Avn, daha önce petrol sahaların kapatılması sürecinin ardından ‘bunun sonucunda kamu gelirinin etkileneceği’ uyarısında bulunmuş ve bunu ‘Libya tarafının el-Fil ve eş-Şerara sahalarındaki payının yüzde 88'i geçmesine’ bağlamıştı.

Ez-Zaviye kabilesinden ve Ubari şehrinden bir grup vatandaş, eş-Şerara, el-Fil ve 108 petrol sahalarını kapattı.

dfrg
Kızgın gençler ‘108’ petrol sahasını kapattı. (Libya’nın güneydoğusundaki Petrol Tesisleri Muhafızları)

Başkent Trablus'un 750 km güneybatısında yer alan el-Fil petrol sahası günlük 70 bin varil üretim hacmine sahip. Saha, siyasi krizler nedeniyle geçtiğimiz yıllarda birden fazla kez kapatıldı. Eş-Şerara sahası ise günde yaklaşık 240 bin varil üretimle Libya'daki en büyük petrol sahalarından biri.

Denetim Bürosu Başkanı Halid Şakşak, TM üyeleriyle birlikte kamu harcamalarını takip etmek, mali kaynakların adil dağılımını sağlamak ve bunun sonuçlarını kavramsallaştırmak için bir ‘yüksek komite’ oluşturma kararının uygulanma olasılığını vurguladı.

Trablus şehrinde gerçekleştirilen toplantıda, Denetim Bürosu'nun önceki özelleştirme prosedürlerini takip etme deneyimi, harcamaları takip etme ve ‘dağıtımda adalet’ kriterlerinin mevcudiyetini doğrulama konusundaki istekliliği gözden geçirildi. Mekânsal kalkınma programlarına önem verilmesinin, tüm bölgelere hizmet eden stratejik programlara yönelmenin ve dağıtımda adaletin sağlanmasının önemine işaret edildi.

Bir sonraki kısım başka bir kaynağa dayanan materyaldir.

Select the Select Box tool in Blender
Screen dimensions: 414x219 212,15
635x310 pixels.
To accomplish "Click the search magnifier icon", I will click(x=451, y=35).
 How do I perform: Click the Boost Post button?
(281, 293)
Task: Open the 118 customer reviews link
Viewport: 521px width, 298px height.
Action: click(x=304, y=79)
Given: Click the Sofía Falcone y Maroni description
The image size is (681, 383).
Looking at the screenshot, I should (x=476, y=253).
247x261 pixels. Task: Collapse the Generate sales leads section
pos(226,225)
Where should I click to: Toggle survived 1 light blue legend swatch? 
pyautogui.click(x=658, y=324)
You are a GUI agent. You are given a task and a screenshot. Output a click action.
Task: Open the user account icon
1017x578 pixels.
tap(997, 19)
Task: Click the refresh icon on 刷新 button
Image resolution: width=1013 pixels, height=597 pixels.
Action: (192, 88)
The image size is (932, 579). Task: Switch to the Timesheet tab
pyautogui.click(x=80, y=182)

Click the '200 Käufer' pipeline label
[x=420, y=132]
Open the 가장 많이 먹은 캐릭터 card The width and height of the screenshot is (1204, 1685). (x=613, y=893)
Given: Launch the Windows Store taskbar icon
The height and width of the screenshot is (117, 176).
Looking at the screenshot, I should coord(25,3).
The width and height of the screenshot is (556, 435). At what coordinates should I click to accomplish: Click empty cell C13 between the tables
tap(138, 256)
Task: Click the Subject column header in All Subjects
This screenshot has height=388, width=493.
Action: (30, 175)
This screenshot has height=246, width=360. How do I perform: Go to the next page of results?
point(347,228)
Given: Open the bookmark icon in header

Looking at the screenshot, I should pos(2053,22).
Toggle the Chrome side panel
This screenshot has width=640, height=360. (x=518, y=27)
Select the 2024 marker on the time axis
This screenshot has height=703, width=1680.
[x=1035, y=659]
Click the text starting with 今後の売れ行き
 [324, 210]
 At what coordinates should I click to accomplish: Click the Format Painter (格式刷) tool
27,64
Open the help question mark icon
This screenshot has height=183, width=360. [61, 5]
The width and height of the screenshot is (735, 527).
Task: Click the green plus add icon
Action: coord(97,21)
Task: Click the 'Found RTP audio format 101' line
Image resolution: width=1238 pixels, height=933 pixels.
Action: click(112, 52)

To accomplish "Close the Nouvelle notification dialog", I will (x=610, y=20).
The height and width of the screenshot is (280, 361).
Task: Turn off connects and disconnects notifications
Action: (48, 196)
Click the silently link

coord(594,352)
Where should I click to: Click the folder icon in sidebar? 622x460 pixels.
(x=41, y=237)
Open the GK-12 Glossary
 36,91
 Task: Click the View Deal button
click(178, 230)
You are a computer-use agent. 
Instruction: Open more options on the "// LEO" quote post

TM üyeleri, kamu harcamalarının denetimini artırmak için gözlemlerini ve tavsiyelerini dile getirdiler. Sürekli takip toplantıları düzenlemenin, ekonomik kaynakların dağılımı için adil kriterlerin mevcudiyetinin doğrulanmasının ve harcama için gerekli prosedürlerin bütünlüğünün sağlanmasının önemini vurguladılar.